=== Assignment ===
Write out the listing from the line with "This screenshot has height=240, width=226." to the line with "Task: Click the Vespa P200 X model cell", both lines included, exactly and nothing beyond. Leave pictures out.

=== Data to process ===
══════════════════════════════
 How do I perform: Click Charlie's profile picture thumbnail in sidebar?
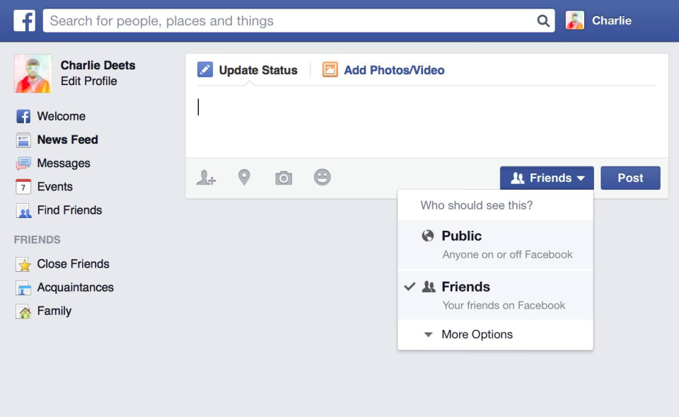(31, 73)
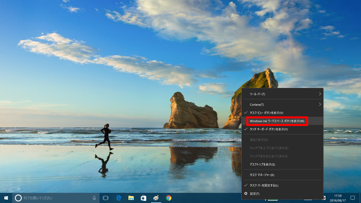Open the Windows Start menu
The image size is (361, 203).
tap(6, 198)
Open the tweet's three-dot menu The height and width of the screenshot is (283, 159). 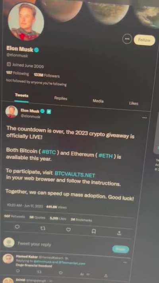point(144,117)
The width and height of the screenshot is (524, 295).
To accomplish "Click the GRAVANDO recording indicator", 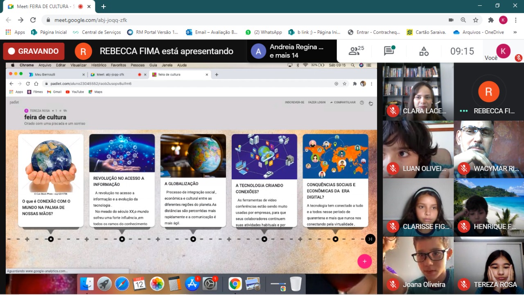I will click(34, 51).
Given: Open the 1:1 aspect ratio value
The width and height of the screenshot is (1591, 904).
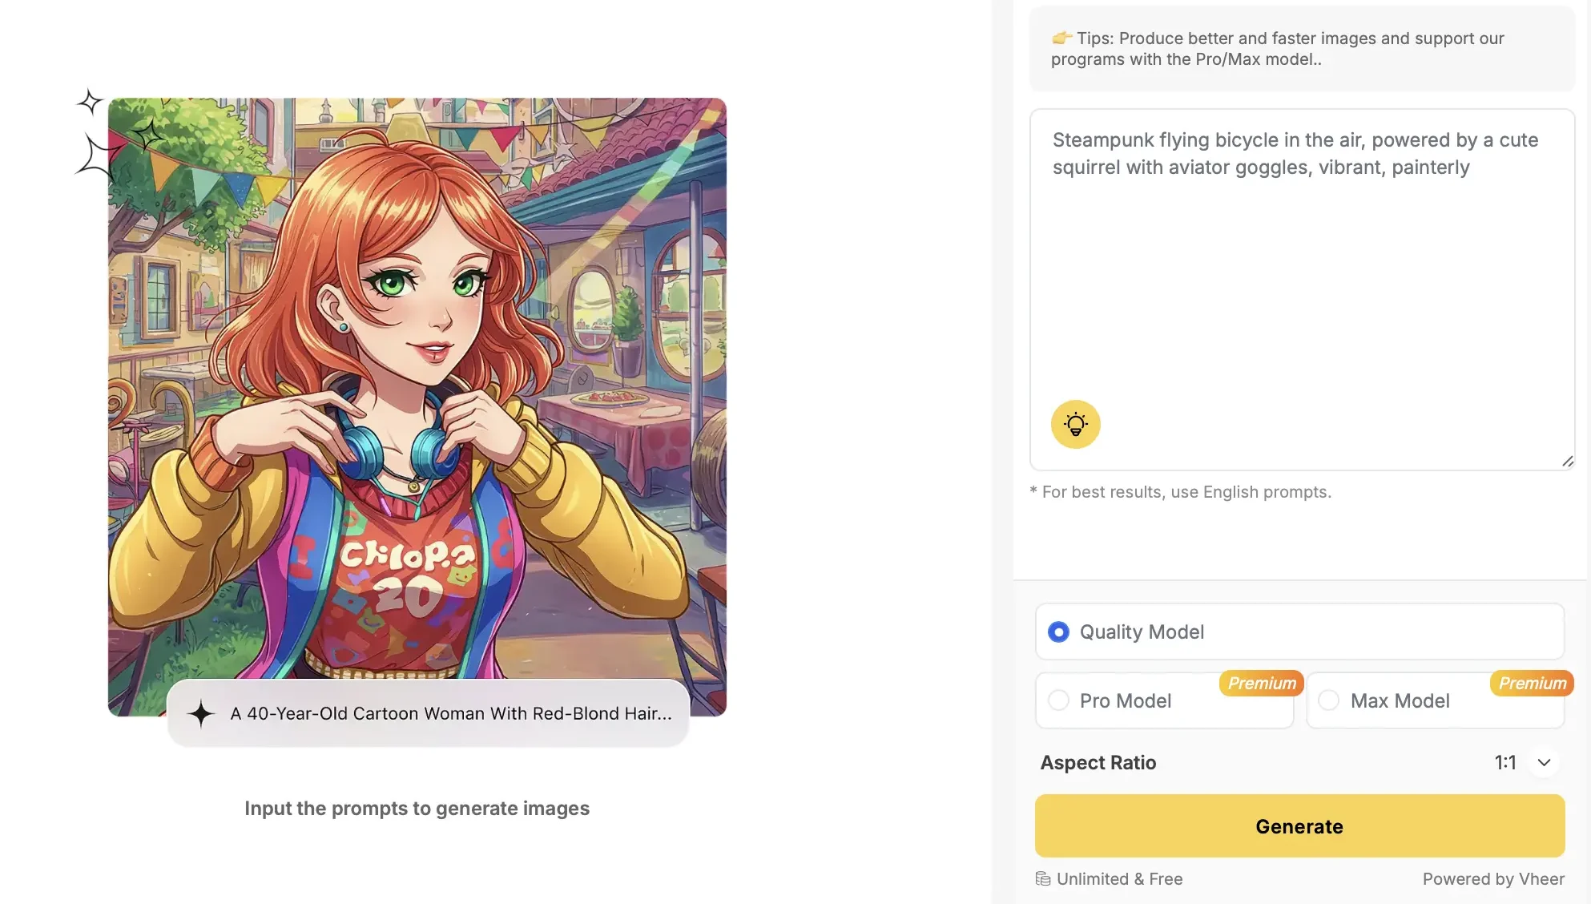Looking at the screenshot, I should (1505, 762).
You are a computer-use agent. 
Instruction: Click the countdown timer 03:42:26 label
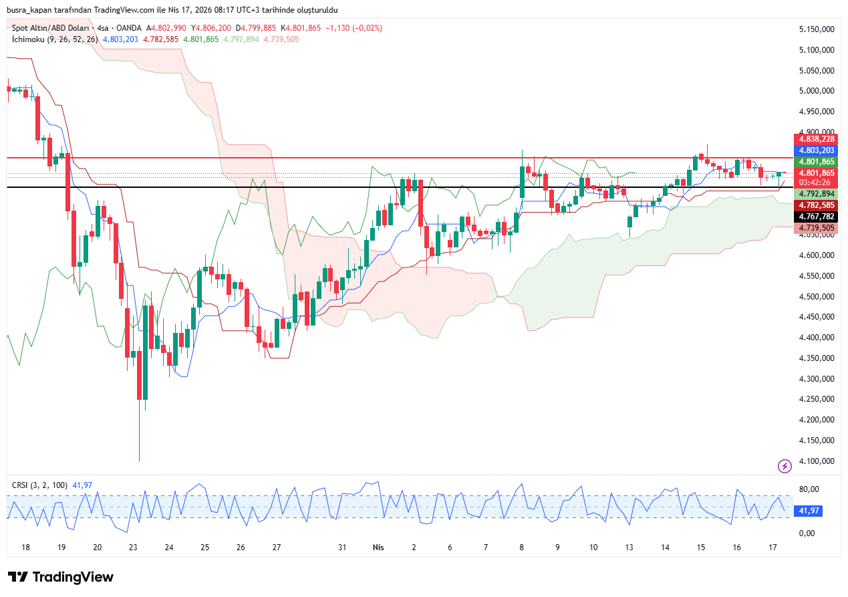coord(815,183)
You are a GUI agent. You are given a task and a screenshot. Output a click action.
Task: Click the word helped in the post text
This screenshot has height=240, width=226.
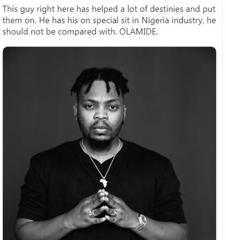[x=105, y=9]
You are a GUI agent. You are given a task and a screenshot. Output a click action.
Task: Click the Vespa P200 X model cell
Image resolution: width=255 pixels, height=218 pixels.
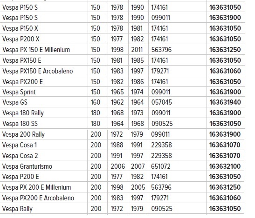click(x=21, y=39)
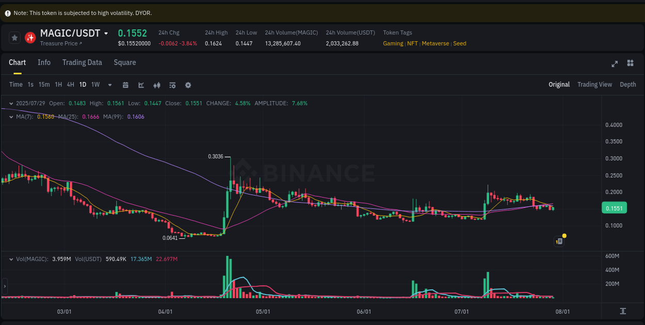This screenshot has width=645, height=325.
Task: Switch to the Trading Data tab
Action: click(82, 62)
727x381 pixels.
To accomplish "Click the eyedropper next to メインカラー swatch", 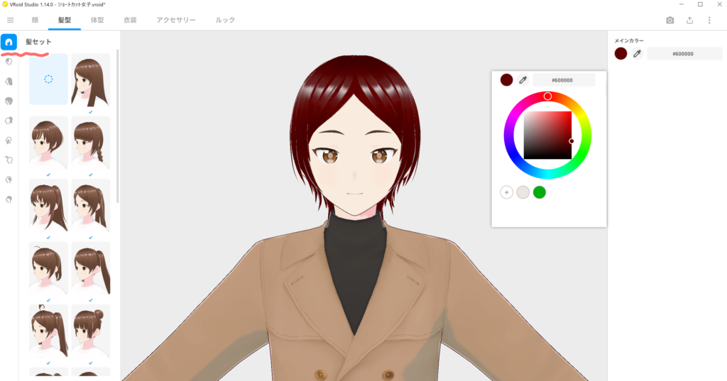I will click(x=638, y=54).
══════════════════════════════
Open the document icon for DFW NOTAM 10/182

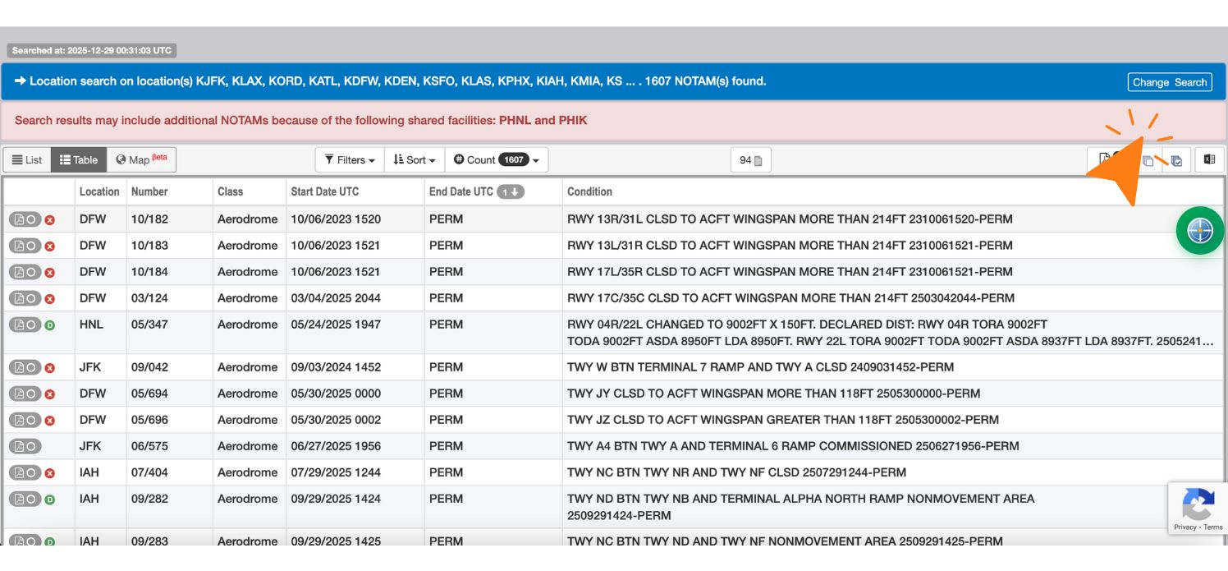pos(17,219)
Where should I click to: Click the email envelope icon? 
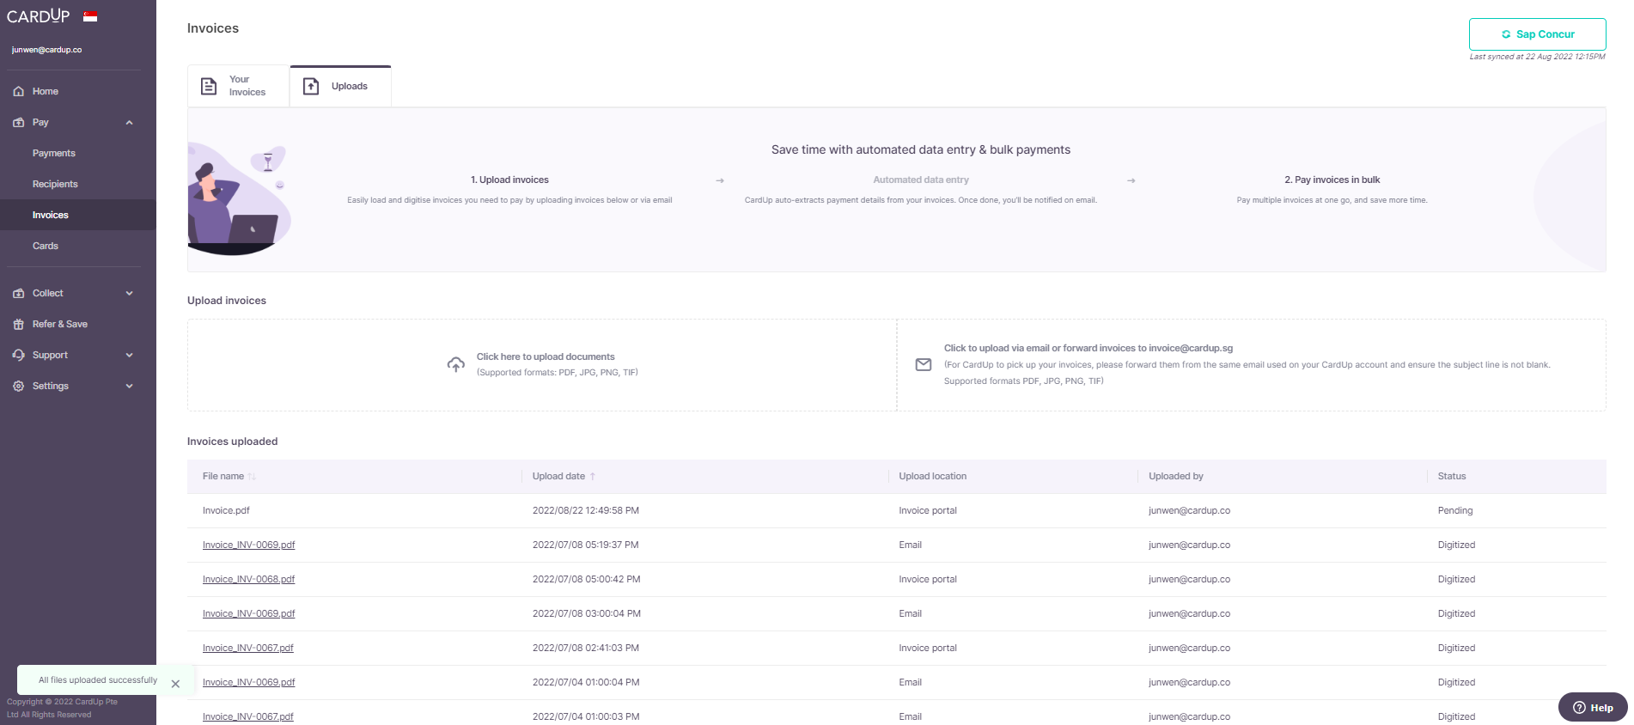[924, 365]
══════════════════════════════
=== Task solution ===
This screenshot has height=240, width=226.
[x=105, y=9]
You are a GUI agent. You are given a task and a screenshot. Output a click action.
Task: Click the Vespa P200 X model cell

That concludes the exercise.